> [Directions for this task]: Begin at the line with "Task: Open Mail merge help question mark icon" and output every line through the end of the records, exactly as given. Omit pictures.

> [Data for this task]:
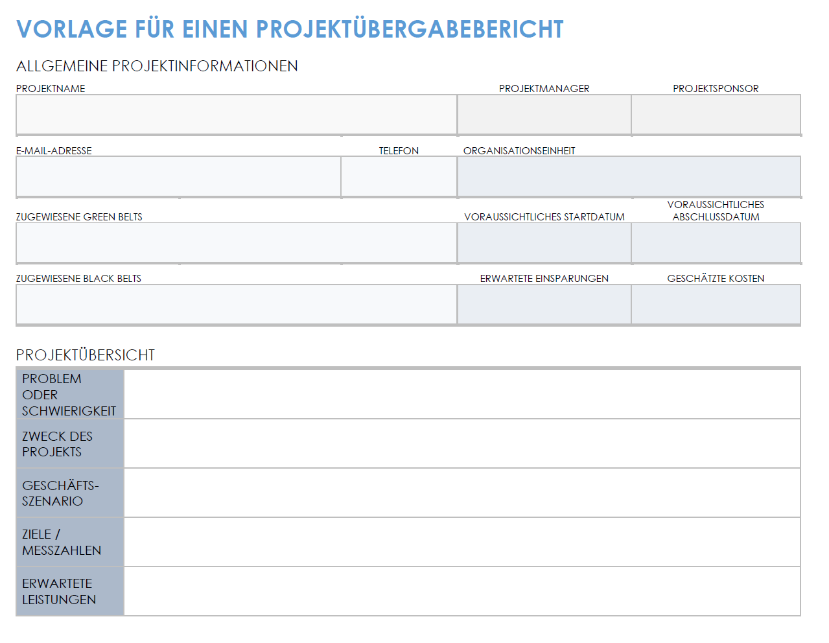Click the ORGANISATIONSEINHEIT field
The image size is (829, 643).
tap(629, 176)
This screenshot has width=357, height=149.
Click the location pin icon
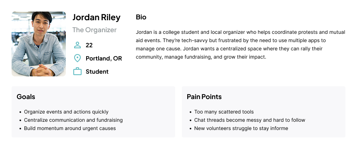coord(77,58)
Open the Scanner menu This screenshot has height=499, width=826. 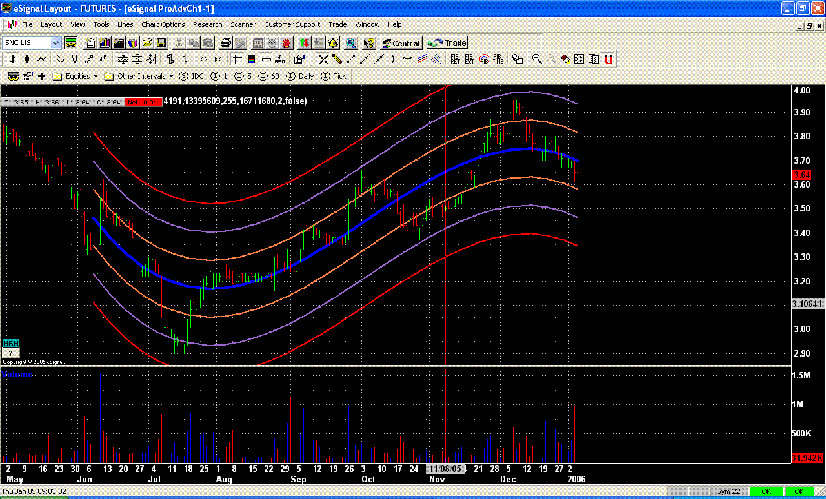point(243,24)
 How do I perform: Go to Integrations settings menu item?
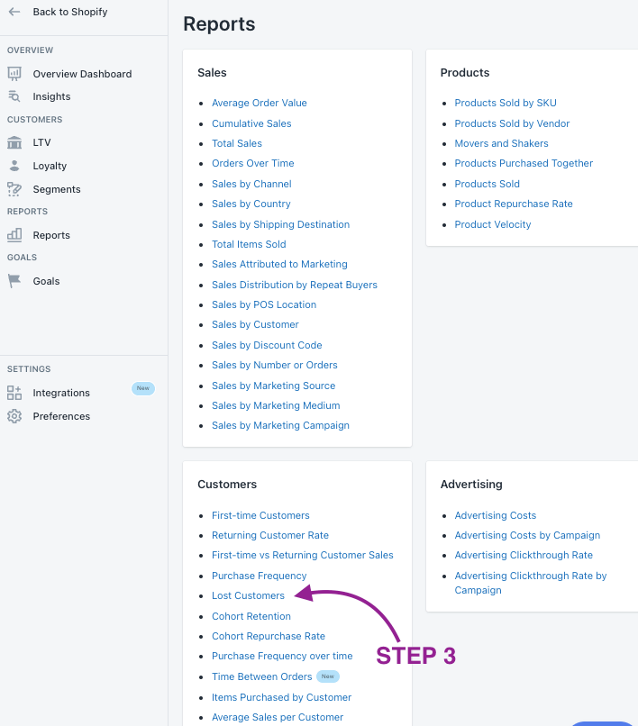61,393
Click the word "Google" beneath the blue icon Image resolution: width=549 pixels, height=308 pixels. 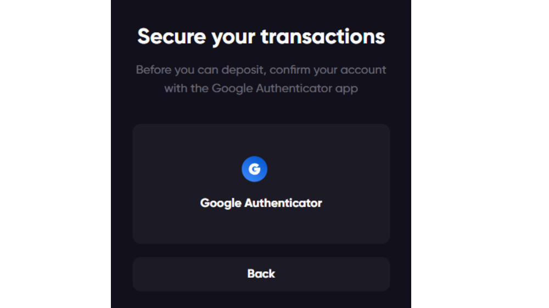(221, 204)
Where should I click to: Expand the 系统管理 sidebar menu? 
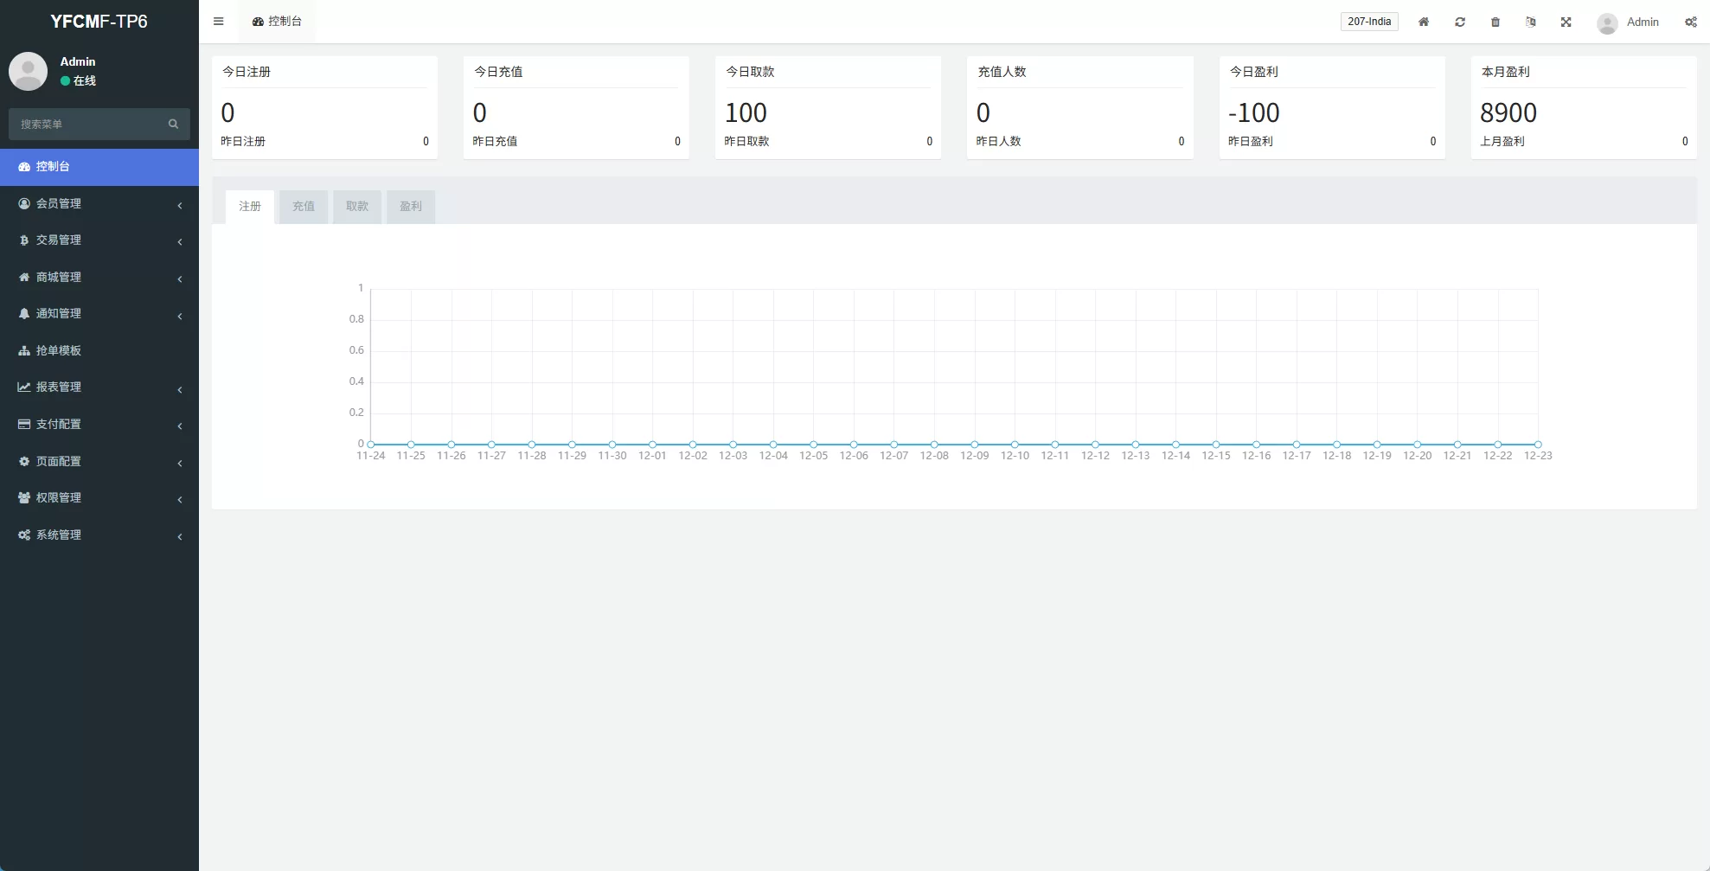tap(99, 535)
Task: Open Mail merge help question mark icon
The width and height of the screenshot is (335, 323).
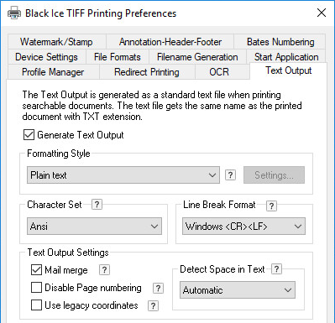Action: tap(104, 270)
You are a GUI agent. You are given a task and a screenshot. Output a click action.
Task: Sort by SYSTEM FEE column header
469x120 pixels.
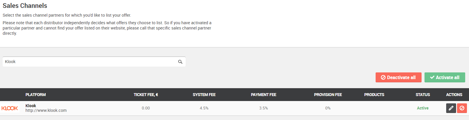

> [Task output]:
Task: Open Mail merge help question mark icon
The width and height of the screenshot is (335, 323).
Action: tap(104, 270)
You are a GUI agent. You are given a task and a screenshot. Output a click action.
Task: Sort by SYSTEM FEE column header
469x120 pixels.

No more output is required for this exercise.